Wine is good for gut flora

In Science on Friday, a team of Groningen researchers under Cisca Wijmenga's supervision posits that wine and coffee are good for our gut microbiota. Yogurt and buttermilk are also helpful.

Spinoza winner Wijmenga and her team examined more than 1,000 test subjects who were also taking part in the LifeLines programme, which has monitored the health of 165,000 residents of the northern Netherlands for years. They had to submit a stool sample and keep a journal about their nutritional behaviour. The information was linked to the details that LifeLines had in their database.

The results were spectacular. For the first time, it has been demonstrated that diet and medicine use can greatly influence the diversity of bacteria in the intestines. ‘And we already know that a more varied microbiome also means fewer illnesses. However, we do not yet know if that is the cause or the effect’, says Wijmenga.

Full fat milk

Illnesses often result from a multitude of factors, she emphasises. Most factors, such as genes or age, cannot be influenced. ‘But it is possible to modify the composition of your intestinal flora through diet and medication.’
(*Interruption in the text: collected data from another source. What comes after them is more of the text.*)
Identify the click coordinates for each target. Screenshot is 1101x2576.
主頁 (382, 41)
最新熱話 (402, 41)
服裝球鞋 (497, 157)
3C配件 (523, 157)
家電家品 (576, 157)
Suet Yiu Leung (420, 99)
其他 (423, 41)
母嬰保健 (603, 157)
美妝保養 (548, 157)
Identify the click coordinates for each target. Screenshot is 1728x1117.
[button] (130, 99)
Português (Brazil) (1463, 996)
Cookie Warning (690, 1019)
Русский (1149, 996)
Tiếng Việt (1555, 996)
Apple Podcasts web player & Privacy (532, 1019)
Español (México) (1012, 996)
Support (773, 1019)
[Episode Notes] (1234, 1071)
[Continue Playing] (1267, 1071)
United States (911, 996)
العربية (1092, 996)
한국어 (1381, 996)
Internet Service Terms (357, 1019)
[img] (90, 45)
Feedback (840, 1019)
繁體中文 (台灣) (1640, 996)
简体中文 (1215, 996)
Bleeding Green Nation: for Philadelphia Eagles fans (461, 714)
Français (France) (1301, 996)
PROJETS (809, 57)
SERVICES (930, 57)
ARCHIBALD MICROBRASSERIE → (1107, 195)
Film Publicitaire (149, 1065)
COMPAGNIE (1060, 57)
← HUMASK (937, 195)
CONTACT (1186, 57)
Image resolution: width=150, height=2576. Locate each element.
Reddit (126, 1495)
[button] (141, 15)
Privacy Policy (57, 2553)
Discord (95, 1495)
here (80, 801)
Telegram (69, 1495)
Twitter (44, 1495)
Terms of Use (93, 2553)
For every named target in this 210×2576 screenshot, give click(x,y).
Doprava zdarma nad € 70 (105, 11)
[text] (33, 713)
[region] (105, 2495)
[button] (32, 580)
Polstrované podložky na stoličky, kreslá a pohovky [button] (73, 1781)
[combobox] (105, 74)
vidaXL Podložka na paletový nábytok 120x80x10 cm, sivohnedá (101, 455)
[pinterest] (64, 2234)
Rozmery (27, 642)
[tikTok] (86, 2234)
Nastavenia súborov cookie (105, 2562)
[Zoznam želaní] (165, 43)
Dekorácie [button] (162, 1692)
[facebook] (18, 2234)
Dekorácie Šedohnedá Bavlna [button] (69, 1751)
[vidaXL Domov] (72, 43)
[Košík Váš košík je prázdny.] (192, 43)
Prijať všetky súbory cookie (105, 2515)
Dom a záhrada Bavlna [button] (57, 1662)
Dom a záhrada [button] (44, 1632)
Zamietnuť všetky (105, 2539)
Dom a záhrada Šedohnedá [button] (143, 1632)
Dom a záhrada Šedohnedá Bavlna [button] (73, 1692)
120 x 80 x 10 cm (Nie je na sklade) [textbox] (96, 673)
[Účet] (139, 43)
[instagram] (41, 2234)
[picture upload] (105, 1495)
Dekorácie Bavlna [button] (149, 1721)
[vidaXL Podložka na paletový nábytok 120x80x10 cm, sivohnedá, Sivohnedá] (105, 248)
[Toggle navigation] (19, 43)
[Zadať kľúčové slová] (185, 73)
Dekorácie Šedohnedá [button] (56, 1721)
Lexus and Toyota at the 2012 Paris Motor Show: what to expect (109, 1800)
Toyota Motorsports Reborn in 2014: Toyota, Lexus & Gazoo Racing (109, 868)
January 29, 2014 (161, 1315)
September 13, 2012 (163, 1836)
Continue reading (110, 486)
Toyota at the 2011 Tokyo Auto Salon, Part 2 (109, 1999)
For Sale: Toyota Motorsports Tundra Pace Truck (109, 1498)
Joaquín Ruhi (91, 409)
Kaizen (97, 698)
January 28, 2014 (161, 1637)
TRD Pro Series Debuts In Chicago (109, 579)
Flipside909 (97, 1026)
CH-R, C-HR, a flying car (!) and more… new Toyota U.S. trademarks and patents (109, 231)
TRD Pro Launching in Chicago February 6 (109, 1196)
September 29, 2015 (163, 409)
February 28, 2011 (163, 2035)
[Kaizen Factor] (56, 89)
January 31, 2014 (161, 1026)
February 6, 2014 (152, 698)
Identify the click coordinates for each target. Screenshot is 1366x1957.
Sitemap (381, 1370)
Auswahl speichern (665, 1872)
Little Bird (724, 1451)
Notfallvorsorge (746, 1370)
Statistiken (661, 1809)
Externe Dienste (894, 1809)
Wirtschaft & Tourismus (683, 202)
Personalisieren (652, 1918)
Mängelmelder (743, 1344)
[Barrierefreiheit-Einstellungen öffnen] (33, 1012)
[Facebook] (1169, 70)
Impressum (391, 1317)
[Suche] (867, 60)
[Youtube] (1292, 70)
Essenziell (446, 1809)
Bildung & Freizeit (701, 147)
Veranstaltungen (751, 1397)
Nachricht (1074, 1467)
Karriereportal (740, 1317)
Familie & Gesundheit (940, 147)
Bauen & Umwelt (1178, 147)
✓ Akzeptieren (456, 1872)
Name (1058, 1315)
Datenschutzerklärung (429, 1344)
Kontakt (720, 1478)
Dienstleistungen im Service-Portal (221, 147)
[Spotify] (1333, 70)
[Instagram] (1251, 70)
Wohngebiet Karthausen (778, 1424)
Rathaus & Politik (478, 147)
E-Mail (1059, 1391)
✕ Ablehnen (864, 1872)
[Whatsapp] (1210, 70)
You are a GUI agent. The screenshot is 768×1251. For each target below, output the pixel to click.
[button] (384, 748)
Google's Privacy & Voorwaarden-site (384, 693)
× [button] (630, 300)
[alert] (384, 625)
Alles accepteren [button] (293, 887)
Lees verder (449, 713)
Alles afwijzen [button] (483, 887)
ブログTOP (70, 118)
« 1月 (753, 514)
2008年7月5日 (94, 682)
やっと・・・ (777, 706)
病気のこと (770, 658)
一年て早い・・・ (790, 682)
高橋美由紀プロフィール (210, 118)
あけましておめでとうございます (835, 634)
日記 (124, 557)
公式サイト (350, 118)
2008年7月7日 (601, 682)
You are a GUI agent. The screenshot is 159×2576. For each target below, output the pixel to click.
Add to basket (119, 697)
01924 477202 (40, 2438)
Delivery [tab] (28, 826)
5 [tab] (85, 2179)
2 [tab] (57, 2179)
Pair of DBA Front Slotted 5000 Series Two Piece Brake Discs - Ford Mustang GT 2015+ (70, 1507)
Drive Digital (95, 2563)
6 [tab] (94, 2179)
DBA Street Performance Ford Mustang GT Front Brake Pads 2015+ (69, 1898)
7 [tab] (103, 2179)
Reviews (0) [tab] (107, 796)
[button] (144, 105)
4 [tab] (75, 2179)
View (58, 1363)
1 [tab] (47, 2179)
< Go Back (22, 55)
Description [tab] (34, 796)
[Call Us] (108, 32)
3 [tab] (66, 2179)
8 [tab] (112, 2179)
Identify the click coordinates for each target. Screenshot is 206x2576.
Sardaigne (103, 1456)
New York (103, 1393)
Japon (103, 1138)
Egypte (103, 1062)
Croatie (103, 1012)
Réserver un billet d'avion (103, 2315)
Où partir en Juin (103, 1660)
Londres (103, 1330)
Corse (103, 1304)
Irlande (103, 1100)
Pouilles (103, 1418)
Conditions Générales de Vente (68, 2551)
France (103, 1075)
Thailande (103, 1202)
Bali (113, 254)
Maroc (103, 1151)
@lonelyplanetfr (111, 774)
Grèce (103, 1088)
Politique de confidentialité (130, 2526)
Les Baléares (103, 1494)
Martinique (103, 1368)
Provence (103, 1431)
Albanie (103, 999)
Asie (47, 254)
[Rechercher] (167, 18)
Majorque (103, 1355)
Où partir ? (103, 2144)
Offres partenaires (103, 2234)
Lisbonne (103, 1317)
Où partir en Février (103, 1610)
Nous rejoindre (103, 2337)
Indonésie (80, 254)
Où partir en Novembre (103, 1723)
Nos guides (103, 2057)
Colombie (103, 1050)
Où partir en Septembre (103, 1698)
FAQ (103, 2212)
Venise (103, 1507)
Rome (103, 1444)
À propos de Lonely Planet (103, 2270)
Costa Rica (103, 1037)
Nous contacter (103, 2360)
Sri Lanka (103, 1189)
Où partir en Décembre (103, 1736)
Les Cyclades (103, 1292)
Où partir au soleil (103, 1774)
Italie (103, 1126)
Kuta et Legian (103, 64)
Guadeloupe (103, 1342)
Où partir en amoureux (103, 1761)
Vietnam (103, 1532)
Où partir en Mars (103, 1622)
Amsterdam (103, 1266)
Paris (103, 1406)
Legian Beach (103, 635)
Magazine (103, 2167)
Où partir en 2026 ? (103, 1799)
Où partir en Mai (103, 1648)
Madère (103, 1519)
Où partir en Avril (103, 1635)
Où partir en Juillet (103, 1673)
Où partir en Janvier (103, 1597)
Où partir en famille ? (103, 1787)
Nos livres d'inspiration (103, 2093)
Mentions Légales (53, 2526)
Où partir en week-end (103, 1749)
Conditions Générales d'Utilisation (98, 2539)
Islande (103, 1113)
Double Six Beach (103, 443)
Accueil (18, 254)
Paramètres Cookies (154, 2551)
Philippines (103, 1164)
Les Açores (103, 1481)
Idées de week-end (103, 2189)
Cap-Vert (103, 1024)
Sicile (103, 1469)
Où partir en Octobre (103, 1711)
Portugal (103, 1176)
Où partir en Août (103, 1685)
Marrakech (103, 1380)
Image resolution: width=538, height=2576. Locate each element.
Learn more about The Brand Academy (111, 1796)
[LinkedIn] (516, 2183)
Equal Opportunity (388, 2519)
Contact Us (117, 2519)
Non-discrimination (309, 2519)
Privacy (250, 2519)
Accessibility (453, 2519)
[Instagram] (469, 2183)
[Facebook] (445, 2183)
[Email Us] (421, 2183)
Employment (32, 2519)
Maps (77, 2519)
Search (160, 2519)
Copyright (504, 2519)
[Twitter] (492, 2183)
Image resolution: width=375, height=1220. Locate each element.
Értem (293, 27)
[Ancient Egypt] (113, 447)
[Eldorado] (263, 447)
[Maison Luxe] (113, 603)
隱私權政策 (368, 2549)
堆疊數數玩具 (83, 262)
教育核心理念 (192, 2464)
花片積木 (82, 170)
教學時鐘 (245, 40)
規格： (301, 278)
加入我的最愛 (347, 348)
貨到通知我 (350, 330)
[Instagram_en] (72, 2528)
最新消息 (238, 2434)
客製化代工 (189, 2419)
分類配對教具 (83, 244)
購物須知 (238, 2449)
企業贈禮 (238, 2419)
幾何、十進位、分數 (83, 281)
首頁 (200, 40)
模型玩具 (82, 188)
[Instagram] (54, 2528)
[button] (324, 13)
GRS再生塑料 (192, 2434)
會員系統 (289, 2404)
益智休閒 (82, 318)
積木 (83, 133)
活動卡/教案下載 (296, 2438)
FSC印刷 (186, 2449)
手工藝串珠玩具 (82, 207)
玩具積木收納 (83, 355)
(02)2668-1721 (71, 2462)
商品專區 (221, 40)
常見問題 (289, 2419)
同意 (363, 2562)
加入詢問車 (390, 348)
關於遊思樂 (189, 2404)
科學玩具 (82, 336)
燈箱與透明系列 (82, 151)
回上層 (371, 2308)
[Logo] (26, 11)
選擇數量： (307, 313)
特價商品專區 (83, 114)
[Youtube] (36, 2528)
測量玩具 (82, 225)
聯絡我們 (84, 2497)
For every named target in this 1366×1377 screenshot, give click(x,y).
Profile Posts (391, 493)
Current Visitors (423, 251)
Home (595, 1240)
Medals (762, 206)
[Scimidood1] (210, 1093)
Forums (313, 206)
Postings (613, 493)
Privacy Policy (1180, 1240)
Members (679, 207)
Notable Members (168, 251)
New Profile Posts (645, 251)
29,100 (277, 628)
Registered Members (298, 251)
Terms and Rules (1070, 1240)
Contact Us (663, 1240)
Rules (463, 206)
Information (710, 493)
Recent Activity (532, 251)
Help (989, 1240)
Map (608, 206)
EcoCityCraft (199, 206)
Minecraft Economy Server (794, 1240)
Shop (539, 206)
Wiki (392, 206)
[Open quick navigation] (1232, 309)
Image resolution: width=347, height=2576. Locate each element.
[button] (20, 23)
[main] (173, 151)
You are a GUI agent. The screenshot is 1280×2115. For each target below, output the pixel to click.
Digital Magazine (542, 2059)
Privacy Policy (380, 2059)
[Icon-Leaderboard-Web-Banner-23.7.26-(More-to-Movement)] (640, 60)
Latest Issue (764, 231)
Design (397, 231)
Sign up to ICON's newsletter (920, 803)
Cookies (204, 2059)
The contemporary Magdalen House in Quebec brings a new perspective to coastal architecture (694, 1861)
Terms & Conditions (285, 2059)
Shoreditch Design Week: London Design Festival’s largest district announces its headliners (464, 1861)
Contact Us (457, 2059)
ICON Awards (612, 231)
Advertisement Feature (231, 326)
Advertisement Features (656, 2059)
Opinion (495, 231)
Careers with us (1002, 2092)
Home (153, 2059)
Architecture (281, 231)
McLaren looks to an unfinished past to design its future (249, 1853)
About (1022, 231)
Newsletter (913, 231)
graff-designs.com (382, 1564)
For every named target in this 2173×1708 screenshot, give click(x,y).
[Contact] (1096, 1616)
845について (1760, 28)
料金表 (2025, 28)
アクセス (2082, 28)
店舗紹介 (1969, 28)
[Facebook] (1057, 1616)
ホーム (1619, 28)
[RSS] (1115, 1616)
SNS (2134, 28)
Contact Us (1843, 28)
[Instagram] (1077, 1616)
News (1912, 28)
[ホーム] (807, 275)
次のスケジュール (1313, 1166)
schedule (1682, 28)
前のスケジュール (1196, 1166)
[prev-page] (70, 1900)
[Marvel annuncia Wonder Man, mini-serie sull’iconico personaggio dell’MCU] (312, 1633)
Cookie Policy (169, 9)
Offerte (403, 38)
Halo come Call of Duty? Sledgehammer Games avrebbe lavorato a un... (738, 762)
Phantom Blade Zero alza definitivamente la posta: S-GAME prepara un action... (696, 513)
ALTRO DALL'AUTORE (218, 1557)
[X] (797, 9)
In addition to the effects of specific foods, the researchers also looked into macronutrients like fat and carbohydrates. ‘What stood out was that fatty products, such as full fat milk, had a negative effect on diversity’, adds second author and dietician Ettje Tigchelaar. ‘And carbohydrates with long, complex fibres like those found in whole wheat products have a positive impact.’


Medications like antibiotics, antacids and metformine, an antidiabetic drug, also appear to cause a decrease in diversity in intestinal flora.

Wijmenga suspects that gut flora are something of a fingerprint for your lifestyle. Your intestines are a reflection of your lifestyle and diet. And the researchers say that this may very likely be just the tip of the iceberg.

The research is truly robust. In addition to Wijmenga’s ‘own’ publication in Science, she is also the co-author of a Flemish study, which is the second study featuring her name in the same issue. When she heard her colleagues from the Flemish Gut Flora Project present similar results at a conference in Heidelberg last year, she offered to verify their research. ‘They were using virtually the same methods, but we used a more sensitive technique’, says Wijmenga.